Never forget The Rock watched The Rock sack FSU’s QB in ‘Furious 7’

Dwayne Johnson played college football at Miami.

Toward the end of Furious 7, the second-best part of the Fast franchise (Fast Five is No. 1, everyone agrees), Dwayne “The Rock” Johnson’s character, former federal agent Luke Hobbs, has been laid up in the hospital for most of the movie. He functions in this movie kind of like The Hulk in a Marvel movie: always nearby, but never unleashed until he’s needed most.

Right before he realizes the rest of his team is in trouble and the whole city is blowing up, he’s watching football.

The football he’s watching is Miami’s 1993 loss at rival Florida State.

That play The Rock is watching shows a younger The Rock sacking Charlie Ward, that season’s Heisman Trophy winner. Johnson was a defensive lineman for Miami, recording four career sacks and eventually being replaced by future Pro Football Hall of Famer Warren Sapp.
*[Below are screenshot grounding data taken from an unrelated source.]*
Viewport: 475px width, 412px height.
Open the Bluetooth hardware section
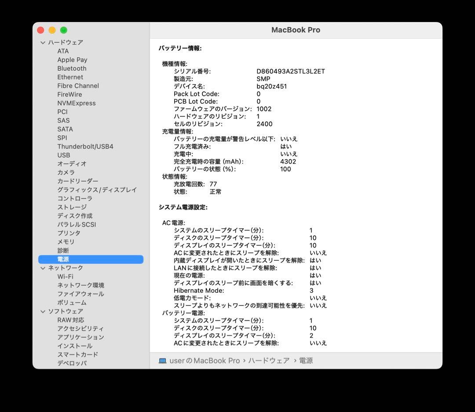[71, 68]
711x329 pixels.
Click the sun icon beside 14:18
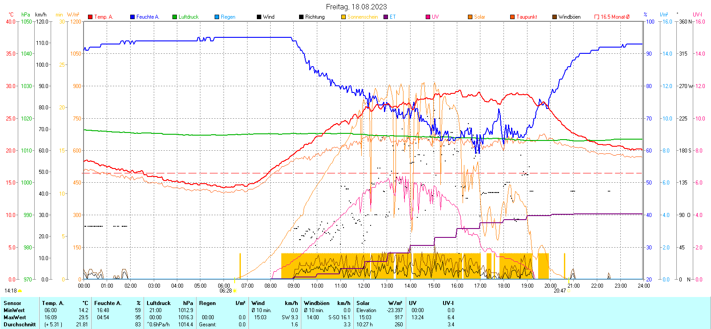(20, 291)
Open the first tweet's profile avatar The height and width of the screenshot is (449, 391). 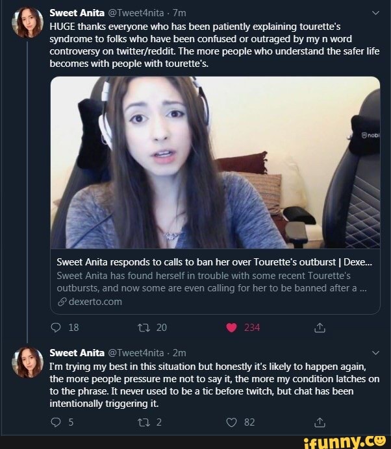(x=26, y=23)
(This is one of several “wait, if he did that in the movie’s universe, then who did the real-life thing that the movie uses?” moments in the Fast series. In the Fast reality, who sacked Charlie Ward? Who performed Ja Rule’s and Ludacris’ soundtrack songs, considering Ja Rule and Ludacris play characters in the movies? Luda’s character is good at every line of work, but is not a musician, so who’s that on the radio who sounds just like him? Are Luda, Ja Rule, and The Rock secretly playing Luda, Ja Rule, and The Rock, but without any other characters realizing it? Is Fast a multiverse? Fast is a multiverse.)

Dwayne Johnson looks on
The Rock at Miami

Johnson’s other most memorable moment as a college athlete was that time he helped chase San Diego State’s mascot into the stands during a 1990 brawl. No. 94 here, in a scene that must go in Fast 9:

Years later, Sapp summed up The Rock’s college career:

”When you have a partner in crime and you can go balls-to-the-wall in a ball game and come out it knowing it’s not going to fall off, that bodes well for you. I knew I had somebody that was more than capable of playing if I was taken out. He was our do-everything guy. He could play inside and out, he could play all four positions. He was the Swiss Army knife. He was our utility guy. It was, ‘Dewey, go left end. Go nose. Go right end.’ He could do it all. He was a jack-of-all-trades, but only a master at wrasslin’.

And now here we are, with the world’s biggest movie star and potential future president still repping The U.